We were using the inbuilt cache option of this ORM for our caching purpose. We noticed that TypeORM is taking around 2 MB of cache space for storing data of only one match and it is also taking a lot of time to fetch that data from Redis or in-memory cache.

After some research, we found the problem. Let me explain the problem with an example.

Suppose there are two tables TournamentTable and MatchTable.



tournamentID is present in both tables and has one-to-many relation on this field. So when you join them and select all the files you get:

select * from TournamentTable a 
join MatchTable b on a.tournamentID = b.tournamentID;


As you can see in the result, tournament data(a.tournamentID, is repeated for matchId(1 and 2). It is basically a raw data

So, what TypeORM does is it fetches raw data from queries and stores the same raw data in the cache. And before giving output it converts that raw data to model classes in which all the data is structured into objects according to their relations. The output example below:-

typeORMQueryResult = [
 TournamentTable {
  tournamentID: 1,
  name: tournament1
  _matches_: [
    name: match1
    matchID: 2
    name: match2
 TournamentTable {
  tournamentID: 2,
  name: tournament2,
  _matches_: [
    matchID: 3
    name: match3
    tournamentID: 2

As you can see data is structured according to their relations and data is not repeating here.

We have a lot of nested joins in our queries which have one-to-many relations which accumulate a lot of repeated data and hence huge raw data in the cache.

Also, It takes a significant amount of time to convert that huge raw data to structured js objects for every request.

Solution 8

To solve this issue, we introduced a custom cache layer for storing and fetching data from the cache. We are still fetching raw data from the database but we are not using the TypeORM inbuilt cache that stores raw data in the cache. We are now storing the final structured data objects in our Redis/in-memory cache.

Now it takes only 50–100KB space for one match, earlier it was 2MB. (95% improvement). Due to the significant reduction in Data Bandwidth in our multiple queries our lookup time from the cache also drastically reduced after this change. Later we moved some APIs to our previous approach(sending the whole data in Redis Pub/Sub instead of only the cache key) after this space optimisation.

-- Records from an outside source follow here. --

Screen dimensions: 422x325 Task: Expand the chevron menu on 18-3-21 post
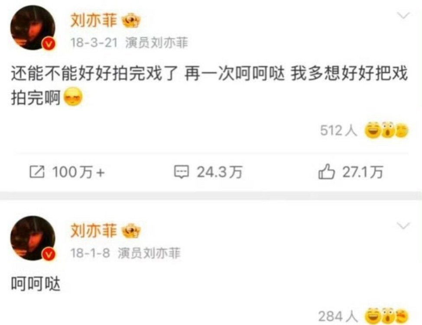(403, 16)
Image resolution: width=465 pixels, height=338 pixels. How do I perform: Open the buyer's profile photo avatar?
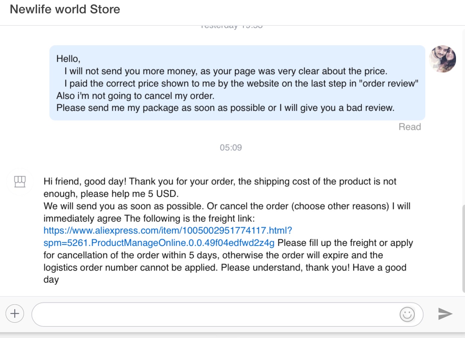point(443,59)
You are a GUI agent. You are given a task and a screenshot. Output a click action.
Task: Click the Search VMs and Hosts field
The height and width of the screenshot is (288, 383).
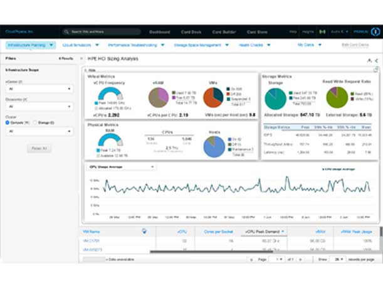[102, 31]
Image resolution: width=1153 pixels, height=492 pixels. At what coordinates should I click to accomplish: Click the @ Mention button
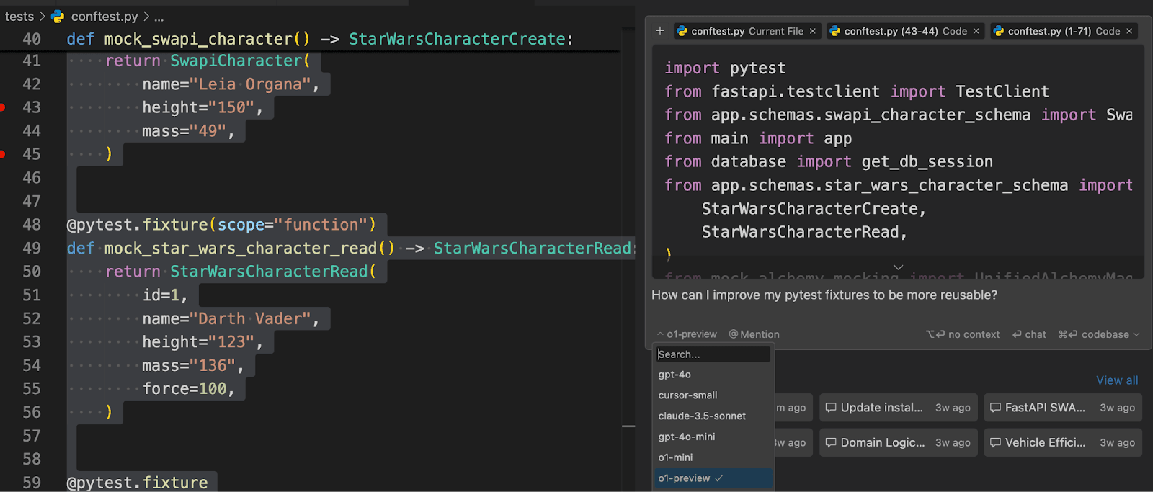click(x=754, y=334)
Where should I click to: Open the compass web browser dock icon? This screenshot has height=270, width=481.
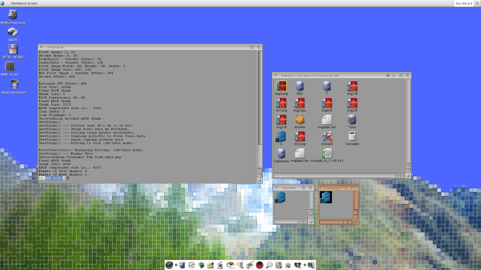point(192,265)
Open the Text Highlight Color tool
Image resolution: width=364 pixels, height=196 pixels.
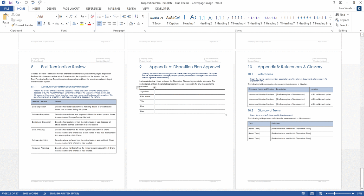coord(81,24)
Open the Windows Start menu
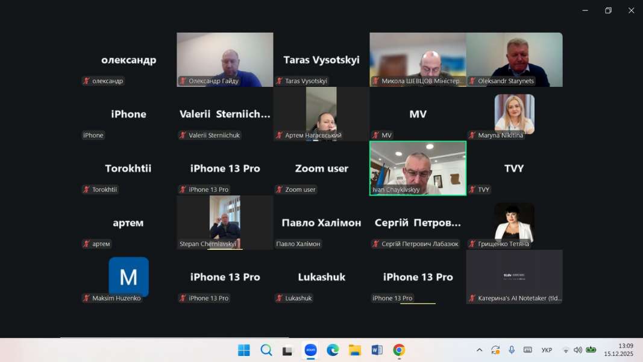The width and height of the screenshot is (643, 362). (244, 350)
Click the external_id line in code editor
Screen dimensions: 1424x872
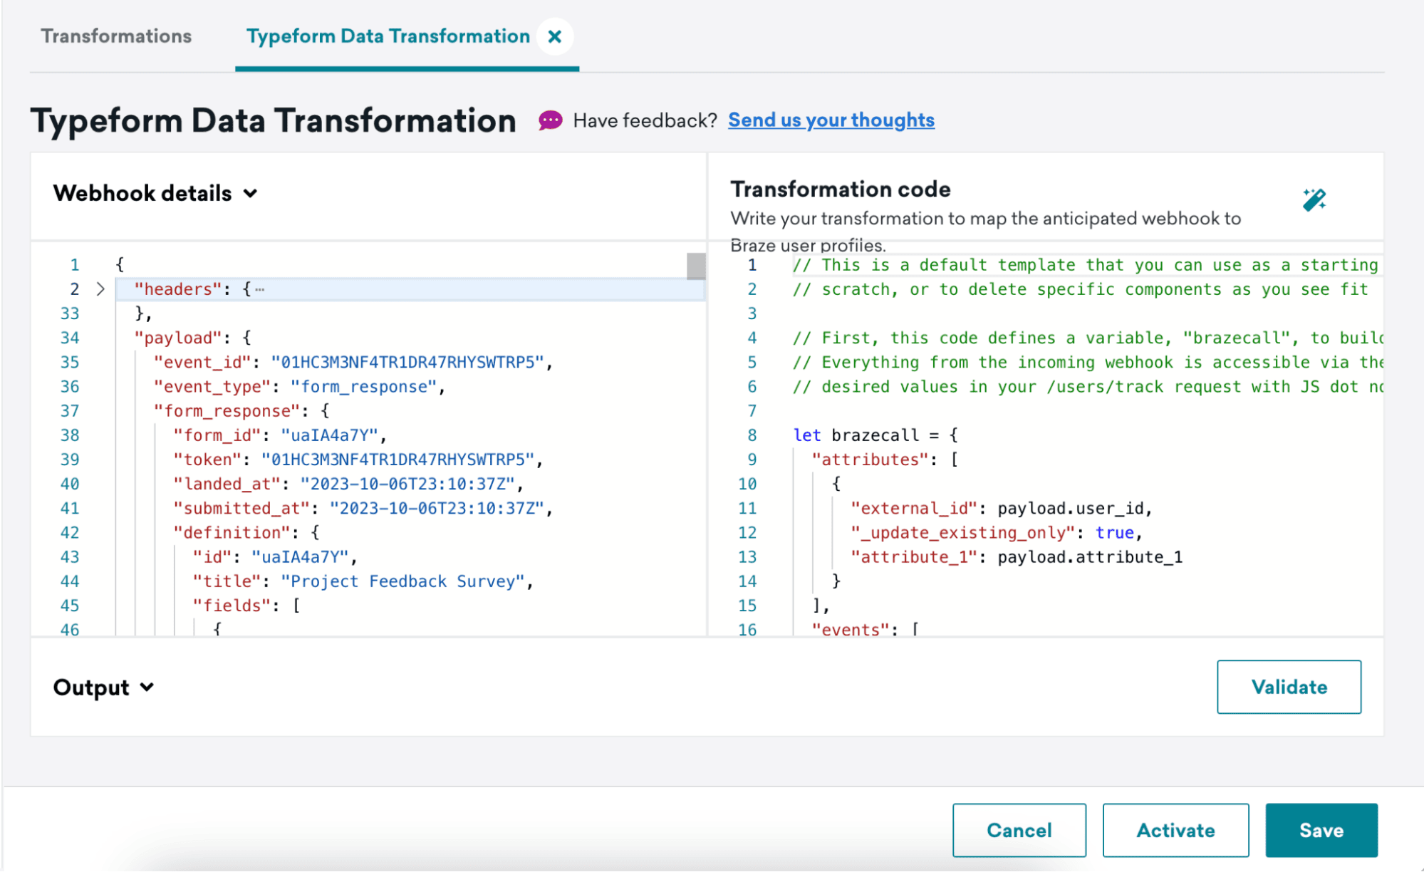[1000, 509]
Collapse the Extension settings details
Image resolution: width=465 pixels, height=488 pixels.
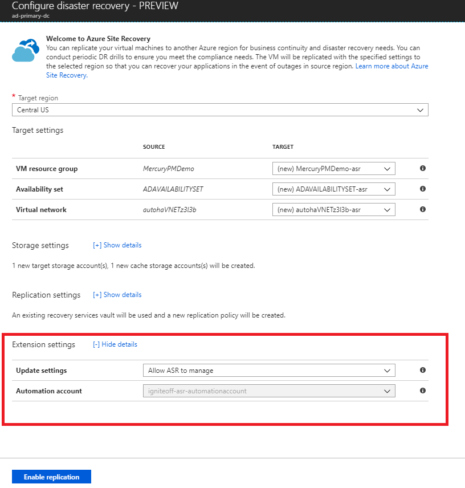point(115,344)
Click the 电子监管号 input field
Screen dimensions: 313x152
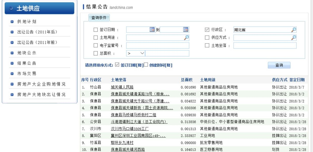pyautogui.click(x=158, y=45)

Note — We were storing nested objects after converting them to strings as key-value pairs in Redis. When you fetch and parse that data it will give you a simple plain nested js object and not class objects but we needed model class objects for GraphQL output. So, we converted those plain objects to Class objects by TypeORM transformer. PlainObjectToNewEntityTransformer — TypeORM uses this transformer internally to convert those plain objects to class objects. You can find PlainObjectToNewEntityTransformer code in their GitHub repository.